## What is needed:
Repeat verbatim, and only, the lines of the data below, beginning at the line that contains "Task: Open the Suavecito" and stopping after the line that contains "526x484 pixels.".

== Data for review ==

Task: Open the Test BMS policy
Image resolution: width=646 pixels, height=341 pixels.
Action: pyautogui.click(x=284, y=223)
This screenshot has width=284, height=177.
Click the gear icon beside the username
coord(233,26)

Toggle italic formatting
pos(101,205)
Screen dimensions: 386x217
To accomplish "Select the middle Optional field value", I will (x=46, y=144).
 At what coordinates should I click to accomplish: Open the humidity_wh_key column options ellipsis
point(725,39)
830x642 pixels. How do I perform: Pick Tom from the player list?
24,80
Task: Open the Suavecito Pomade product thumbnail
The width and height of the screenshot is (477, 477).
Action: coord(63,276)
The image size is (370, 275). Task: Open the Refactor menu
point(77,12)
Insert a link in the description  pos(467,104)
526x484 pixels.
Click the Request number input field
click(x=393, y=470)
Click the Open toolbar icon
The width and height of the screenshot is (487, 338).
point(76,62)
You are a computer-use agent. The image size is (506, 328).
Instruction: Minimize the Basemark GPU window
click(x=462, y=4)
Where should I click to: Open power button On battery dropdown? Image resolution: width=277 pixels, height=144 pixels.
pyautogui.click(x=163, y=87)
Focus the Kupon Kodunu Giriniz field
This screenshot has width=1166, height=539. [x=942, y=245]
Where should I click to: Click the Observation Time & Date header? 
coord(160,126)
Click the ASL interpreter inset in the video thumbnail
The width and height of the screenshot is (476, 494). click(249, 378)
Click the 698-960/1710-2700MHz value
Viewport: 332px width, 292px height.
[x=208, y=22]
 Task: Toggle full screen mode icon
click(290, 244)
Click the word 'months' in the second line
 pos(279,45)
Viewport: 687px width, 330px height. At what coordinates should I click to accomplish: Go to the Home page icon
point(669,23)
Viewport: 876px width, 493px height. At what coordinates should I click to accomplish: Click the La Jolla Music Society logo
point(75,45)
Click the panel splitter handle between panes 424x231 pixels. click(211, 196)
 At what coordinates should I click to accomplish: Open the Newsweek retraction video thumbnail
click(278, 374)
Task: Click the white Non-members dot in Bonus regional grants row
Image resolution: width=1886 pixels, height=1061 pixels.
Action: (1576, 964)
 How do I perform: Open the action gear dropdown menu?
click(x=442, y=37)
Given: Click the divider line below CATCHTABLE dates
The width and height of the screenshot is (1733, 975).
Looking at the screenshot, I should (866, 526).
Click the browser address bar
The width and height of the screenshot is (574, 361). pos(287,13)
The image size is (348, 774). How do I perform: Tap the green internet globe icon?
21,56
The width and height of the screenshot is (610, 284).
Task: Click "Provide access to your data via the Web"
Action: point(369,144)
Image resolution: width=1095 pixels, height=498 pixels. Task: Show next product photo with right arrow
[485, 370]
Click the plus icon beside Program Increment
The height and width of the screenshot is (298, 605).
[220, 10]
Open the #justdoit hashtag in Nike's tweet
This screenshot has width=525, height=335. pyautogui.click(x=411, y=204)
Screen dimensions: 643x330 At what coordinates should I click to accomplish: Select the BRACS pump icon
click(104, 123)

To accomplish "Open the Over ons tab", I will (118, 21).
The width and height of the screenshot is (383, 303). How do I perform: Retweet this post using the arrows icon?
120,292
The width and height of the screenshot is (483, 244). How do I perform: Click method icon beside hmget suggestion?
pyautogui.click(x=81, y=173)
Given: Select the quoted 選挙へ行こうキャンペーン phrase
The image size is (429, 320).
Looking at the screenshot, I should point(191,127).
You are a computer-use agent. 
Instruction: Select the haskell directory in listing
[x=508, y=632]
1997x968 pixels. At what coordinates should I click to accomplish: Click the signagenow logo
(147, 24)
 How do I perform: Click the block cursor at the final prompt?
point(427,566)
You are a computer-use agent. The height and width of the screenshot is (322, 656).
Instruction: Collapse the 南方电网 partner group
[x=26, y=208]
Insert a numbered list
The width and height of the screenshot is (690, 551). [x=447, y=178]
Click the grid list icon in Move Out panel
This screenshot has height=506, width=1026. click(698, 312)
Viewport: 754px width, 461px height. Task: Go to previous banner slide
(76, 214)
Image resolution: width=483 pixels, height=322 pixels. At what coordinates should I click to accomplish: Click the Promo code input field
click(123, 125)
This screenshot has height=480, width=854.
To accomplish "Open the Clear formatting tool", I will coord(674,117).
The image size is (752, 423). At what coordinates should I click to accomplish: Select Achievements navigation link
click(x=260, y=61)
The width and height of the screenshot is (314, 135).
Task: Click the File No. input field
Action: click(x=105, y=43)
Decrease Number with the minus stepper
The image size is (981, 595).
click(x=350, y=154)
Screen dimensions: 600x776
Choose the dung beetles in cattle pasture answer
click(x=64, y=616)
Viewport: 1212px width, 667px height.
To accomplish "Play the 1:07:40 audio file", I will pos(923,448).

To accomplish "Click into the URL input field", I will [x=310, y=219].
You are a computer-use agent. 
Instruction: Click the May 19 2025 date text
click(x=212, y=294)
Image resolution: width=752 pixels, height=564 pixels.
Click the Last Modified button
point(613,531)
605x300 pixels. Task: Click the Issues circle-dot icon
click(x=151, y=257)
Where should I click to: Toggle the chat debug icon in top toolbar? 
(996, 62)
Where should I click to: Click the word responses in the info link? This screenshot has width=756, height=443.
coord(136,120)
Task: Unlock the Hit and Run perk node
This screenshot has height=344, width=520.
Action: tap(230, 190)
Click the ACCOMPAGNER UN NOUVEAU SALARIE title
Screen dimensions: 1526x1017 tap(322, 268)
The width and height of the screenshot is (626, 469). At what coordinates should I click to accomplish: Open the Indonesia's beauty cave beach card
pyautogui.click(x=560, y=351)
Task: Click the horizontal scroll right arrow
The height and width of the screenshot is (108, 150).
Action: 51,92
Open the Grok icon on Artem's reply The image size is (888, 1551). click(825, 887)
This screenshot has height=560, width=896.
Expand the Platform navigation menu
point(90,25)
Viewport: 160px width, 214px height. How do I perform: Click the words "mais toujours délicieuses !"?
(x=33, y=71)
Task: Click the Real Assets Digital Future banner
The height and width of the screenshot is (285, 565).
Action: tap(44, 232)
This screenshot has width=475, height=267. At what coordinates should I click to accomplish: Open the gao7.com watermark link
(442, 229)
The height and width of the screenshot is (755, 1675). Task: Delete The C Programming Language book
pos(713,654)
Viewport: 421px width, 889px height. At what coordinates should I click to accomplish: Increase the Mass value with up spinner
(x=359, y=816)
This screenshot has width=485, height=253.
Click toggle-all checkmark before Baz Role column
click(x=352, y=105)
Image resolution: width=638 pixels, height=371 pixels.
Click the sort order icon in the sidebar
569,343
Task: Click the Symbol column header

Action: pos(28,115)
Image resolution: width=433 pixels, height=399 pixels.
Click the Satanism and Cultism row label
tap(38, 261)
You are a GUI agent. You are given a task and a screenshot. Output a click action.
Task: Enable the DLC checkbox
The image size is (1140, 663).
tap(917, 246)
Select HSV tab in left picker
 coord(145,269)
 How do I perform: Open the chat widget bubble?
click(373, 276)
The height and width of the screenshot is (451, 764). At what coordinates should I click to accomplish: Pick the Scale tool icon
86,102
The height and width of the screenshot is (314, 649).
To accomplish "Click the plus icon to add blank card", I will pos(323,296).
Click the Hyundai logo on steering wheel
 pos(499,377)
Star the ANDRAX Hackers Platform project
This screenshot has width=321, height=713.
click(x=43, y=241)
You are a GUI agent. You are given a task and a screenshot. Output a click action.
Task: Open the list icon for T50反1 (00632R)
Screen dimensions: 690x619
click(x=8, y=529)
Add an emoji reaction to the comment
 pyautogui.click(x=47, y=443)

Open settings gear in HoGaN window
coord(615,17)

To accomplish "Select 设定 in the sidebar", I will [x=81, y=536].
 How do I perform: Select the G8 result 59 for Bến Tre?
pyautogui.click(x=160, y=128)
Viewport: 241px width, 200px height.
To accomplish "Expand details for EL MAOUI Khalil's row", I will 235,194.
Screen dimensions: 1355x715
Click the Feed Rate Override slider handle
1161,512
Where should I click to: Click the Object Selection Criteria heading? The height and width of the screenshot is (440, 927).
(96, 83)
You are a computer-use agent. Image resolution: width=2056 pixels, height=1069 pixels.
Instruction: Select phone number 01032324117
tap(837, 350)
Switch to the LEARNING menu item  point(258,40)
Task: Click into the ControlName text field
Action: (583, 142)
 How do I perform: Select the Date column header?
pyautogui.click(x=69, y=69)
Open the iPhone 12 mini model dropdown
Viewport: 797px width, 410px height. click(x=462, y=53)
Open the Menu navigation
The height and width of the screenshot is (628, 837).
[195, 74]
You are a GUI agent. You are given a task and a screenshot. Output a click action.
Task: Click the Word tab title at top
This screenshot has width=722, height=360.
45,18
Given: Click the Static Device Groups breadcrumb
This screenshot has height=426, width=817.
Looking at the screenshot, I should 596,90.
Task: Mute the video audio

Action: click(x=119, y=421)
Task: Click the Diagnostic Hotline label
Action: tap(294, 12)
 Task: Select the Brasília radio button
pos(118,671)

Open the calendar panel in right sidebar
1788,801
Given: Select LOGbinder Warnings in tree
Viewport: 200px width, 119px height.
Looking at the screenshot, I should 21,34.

===

## Answer box:
Task: Open the Suavecito Pomade product thumbnail
The width and height of the screenshot is (477, 477).
Action: coord(63,276)
The image size is (370, 275). Task: Open the Refactor menu
point(77,12)
Insert a link in the description  pos(467,104)
526x484 pixels.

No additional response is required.